Saved data entries
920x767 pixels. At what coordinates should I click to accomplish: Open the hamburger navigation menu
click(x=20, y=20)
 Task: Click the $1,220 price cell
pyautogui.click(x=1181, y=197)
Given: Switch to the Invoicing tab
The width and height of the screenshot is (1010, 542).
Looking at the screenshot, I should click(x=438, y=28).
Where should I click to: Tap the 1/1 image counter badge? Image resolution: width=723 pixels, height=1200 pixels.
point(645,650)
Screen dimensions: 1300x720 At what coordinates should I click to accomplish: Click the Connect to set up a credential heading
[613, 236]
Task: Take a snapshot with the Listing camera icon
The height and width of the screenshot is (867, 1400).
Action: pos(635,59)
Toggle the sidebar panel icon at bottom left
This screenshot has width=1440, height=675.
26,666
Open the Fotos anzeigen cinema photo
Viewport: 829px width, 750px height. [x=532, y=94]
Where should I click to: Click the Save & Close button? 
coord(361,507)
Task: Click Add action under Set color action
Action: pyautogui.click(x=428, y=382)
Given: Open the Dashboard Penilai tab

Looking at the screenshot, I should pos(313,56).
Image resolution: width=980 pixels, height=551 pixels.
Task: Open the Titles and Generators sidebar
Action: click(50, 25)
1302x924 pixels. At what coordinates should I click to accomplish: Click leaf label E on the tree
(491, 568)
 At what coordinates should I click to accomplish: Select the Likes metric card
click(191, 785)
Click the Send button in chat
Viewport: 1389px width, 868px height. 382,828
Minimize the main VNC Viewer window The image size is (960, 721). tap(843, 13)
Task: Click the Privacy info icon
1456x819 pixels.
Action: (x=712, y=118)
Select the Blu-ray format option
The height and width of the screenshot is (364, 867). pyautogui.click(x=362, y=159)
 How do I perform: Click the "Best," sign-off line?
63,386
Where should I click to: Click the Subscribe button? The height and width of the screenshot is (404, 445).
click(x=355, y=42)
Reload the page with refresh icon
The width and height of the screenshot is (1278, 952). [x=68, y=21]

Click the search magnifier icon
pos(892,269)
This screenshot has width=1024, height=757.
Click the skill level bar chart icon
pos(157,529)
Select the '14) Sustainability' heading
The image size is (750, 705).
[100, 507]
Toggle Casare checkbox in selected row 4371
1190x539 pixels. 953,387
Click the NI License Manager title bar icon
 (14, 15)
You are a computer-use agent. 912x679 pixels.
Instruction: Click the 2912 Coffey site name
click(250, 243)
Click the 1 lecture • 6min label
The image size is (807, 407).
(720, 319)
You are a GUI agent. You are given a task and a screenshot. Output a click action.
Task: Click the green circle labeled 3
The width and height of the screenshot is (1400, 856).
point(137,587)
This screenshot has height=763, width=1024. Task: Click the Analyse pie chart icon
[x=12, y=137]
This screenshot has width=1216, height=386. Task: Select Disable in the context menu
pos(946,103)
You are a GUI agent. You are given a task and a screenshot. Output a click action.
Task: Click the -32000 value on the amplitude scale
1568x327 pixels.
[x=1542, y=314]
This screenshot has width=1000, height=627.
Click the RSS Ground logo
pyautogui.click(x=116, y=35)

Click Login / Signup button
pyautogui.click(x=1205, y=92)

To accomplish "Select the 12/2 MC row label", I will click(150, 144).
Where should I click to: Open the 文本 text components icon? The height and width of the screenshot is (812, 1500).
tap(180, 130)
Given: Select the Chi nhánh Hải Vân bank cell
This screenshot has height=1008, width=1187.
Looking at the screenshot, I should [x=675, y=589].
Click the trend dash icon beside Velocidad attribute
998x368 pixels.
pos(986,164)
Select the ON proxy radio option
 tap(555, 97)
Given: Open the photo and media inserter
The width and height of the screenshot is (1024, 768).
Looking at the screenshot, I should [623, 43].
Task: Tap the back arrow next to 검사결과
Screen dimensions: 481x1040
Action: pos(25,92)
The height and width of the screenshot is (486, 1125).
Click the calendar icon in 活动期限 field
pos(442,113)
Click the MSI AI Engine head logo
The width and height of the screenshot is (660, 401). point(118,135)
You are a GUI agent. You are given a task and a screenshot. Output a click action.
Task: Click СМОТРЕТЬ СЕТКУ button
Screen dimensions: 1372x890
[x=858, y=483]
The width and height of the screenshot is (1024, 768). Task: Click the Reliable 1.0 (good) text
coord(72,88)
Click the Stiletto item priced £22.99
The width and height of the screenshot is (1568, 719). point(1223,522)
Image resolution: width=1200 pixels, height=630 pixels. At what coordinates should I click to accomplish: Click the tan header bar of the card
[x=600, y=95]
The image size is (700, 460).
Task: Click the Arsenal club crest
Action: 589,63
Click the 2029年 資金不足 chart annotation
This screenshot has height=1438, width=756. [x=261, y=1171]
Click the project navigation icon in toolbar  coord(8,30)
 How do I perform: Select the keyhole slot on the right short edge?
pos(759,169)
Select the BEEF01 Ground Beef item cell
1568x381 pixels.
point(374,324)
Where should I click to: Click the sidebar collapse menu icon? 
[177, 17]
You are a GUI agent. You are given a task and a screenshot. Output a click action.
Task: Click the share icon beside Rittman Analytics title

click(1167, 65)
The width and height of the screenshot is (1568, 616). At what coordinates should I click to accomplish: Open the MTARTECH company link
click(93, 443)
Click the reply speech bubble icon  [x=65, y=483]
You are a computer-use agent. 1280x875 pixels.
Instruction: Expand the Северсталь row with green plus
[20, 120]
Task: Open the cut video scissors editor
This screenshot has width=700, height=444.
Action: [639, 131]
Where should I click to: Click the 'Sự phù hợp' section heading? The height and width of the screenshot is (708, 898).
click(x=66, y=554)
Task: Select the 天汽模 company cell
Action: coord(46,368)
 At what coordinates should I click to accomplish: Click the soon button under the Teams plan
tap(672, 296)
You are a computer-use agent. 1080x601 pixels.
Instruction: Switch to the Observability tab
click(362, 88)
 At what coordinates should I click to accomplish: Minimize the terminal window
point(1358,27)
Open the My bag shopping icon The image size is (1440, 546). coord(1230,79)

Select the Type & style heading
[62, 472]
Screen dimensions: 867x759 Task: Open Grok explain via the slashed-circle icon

* **Task brief**:
The data given above must be transcribed exactly and completely.

* **Answer for this exercise**:
920x767 pixels. At what coordinates should I click to accomplish: Open the hamburger navigation menu
click(x=20, y=20)
 Task: Click the $1,220 price cell
pyautogui.click(x=1181, y=197)
Given: Switch to the Invoicing tab
The width and height of the screenshot is (1010, 542).
Looking at the screenshot, I should click(x=438, y=28).
Where should I click to: Tap the 1/1 image counter badge? Image resolution: width=723 pixels, height=1200 pixels.
point(645,650)
Screen dimensions: 1300x720 At what coordinates should I click to accomplish: Click the Connect to set up a credential heading
[613, 236]
Task: Take a snapshot with the Listing camera icon
The height and width of the screenshot is (867, 1400).
Action: pos(635,59)
Toggle the sidebar panel icon at bottom left
This screenshot has width=1440, height=675.
26,666
Open the Fotos anzeigen cinema photo
Viewport: 829px width, 750px height. [x=532, y=94]
Where should I click to: Click the Save & Close button? 
coord(361,507)
Task: Click Add action under Set color action
Action: pyautogui.click(x=428, y=382)
Given: Open the Dashboard Penilai tab

Looking at the screenshot, I should pos(313,56).
Image resolution: width=980 pixels, height=551 pixels.
Task: Open the Titles and Generators sidebar
Action: click(50, 25)
1302x924 pixels. At what coordinates should I click to accomplish: Click leaf label E on the tree
(491, 568)
 At what coordinates should I click to accomplish: Select the Likes metric card
click(191, 785)
Click the Send button in chat
Viewport: 1389px width, 868px height. 382,828
Minimize the main VNC Viewer window The image size is (960, 721). tap(843, 13)
Task: Click the Privacy info icon
1456x819 pixels.
Action: (x=712, y=118)
Select the Blu-ray format option
The height and width of the screenshot is (364, 867). pyautogui.click(x=362, y=159)
 How do I perform: Click the "Best," sign-off line?
63,386
Where should I click to: Click the Subscribe button? The height and width of the screenshot is (404, 445).
click(x=355, y=42)
Reload the page with refresh icon
The width and height of the screenshot is (1278, 952). [x=68, y=21]

Click the search magnifier icon
pos(892,269)
This screenshot has width=1024, height=757.
Click the skill level bar chart icon
pos(157,529)
Select the '14) Sustainability' heading
The image size is (750, 705).
[100, 507]
Toggle Casare checkbox in selected row 4371
1190x539 pixels. 953,387
Click the NI License Manager title bar icon
 (14, 15)
You are a computer-use agent. 912x679 pixels.
Instruction: Click the 2912 Coffey site name
click(250, 243)
Click the 1 lecture • 6min label
The image size is (807, 407).
(720, 319)
You are a GUI agent. You are given a task and a screenshot. Output a click action.
Task: Click the green circle labeled 3
The width and height of the screenshot is (1400, 856).
point(137,587)
This screenshot has height=763, width=1024. Task: Click the Analyse pie chart icon
[x=12, y=137]
This screenshot has width=1216, height=386. Task: Select Disable in the context menu
pos(946,103)
You are a GUI agent. You are given a task and a screenshot. Output a click action.
Task: Click the -32000 value on the amplitude scale
1568x327 pixels.
[x=1542, y=314]
This screenshot has width=1000, height=627.
Click the RSS Ground logo
pyautogui.click(x=116, y=35)

Click Login / Signup button
pyautogui.click(x=1205, y=92)

To accomplish "Select the 12/2 MC row label", I will click(150, 144).
Where should I click to: Open the 文本 text components icon? The height and width of the screenshot is (812, 1500).
tap(180, 130)
Given: Select the Chi nhánh Hải Vân bank cell
This screenshot has height=1008, width=1187.
Looking at the screenshot, I should [x=675, y=589].
Click the trend dash icon beside Velocidad attribute
998x368 pixels.
pos(986,164)
Select the ON proxy radio option
 tap(555, 97)
Given: Open the photo and media inserter
The width and height of the screenshot is (1024, 768).
Looking at the screenshot, I should [623, 43].
Task: Tap the back arrow next to 검사결과
Screen dimensions: 481x1040
Action: pos(25,92)
The height and width of the screenshot is (486, 1125).
Click the calendar icon in 活动期限 field
pos(442,113)
Click the MSI AI Engine head logo
The width and height of the screenshot is (660, 401). point(118,135)
You are a GUI agent. You are given a task and a screenshot. Output a click action.
Task: Click СМОТРЕТЬ СЕТКУ button
Screen dimensions: 1372x890
[x=858, y=483]
The width and height of the screenshot is (1024, 768). Task: Click the Reliable 1.0 (good) text
coord(72,88)
Click the Stiletto item priced £22.99
The width and height of the screenshot is (1568, 719). point(1223,522)
Image resolution: width=1200 pixels, height=630 pixels. At what coordinates should I click to accomplish: Click the tan header bar of the card
[x=600, y=95]
The image size is (700, 460).
Task: Click the Arsenal club crest
Action: 589,63
Click the 2029年 資金不足 chart annotation
This screenshot has height=1438, width=756. [x=261, y=1171]
Click the project navigation icon in toolbar  coord(8,30)
 How do I perform: Select the keyhole slot on the right short edge?
pos(759,169)
Select the BEEF01 Ground Beef item cell
1568x381 pixels.
point(374,324)
Where should I click to: Click the sidebar collapse menu icon? 
[177, 17]
You are a GUI agent. You are given a task and a screenshot. Output a click action.
Task: Click the share icon beside Rittman Analytics title

click(1167, 65)
The width and height of the screenshot is (1568, 616). At what coordinates should I click to accomplish: Open the MTARTECH company link
click(93, 443)
Click the reply speech bubble icon  [x=65, y=483]
You are a computer-use agent. 1280x875 pixels.
Instruction: Expand the Северсталь row with green plus
[20, 120]
Task: Open the cut video scissors editor
This screenshot has width=700, height=444.
Action: [639, 131]
Where should I click to: Click the 'Sự phù hợp' section heading? The height and width of the screenshot is (708, 898).
click(x=66, y=554)
Task: Select the 天汽模 company cell
Action: coord(46,368)
 At what coordinates should I click to accomplish: Click the soon button under the Teams plan
tap(672, 296)
You are a computer-use agent. 1080x601 pixels.
Instruction: Switch to the Observability tab
click(362, 88)
 At what coordinates should I click to accomplish: Minimize the terminal window
point(1358,27)
Open the My bag shopping icon The image size is (1440, 546). coord(1230,79)

Select the Type & style heading
[62, 472]
Screen dimensions: 867x759 Task: Open Grok explain via the slashed-circle icon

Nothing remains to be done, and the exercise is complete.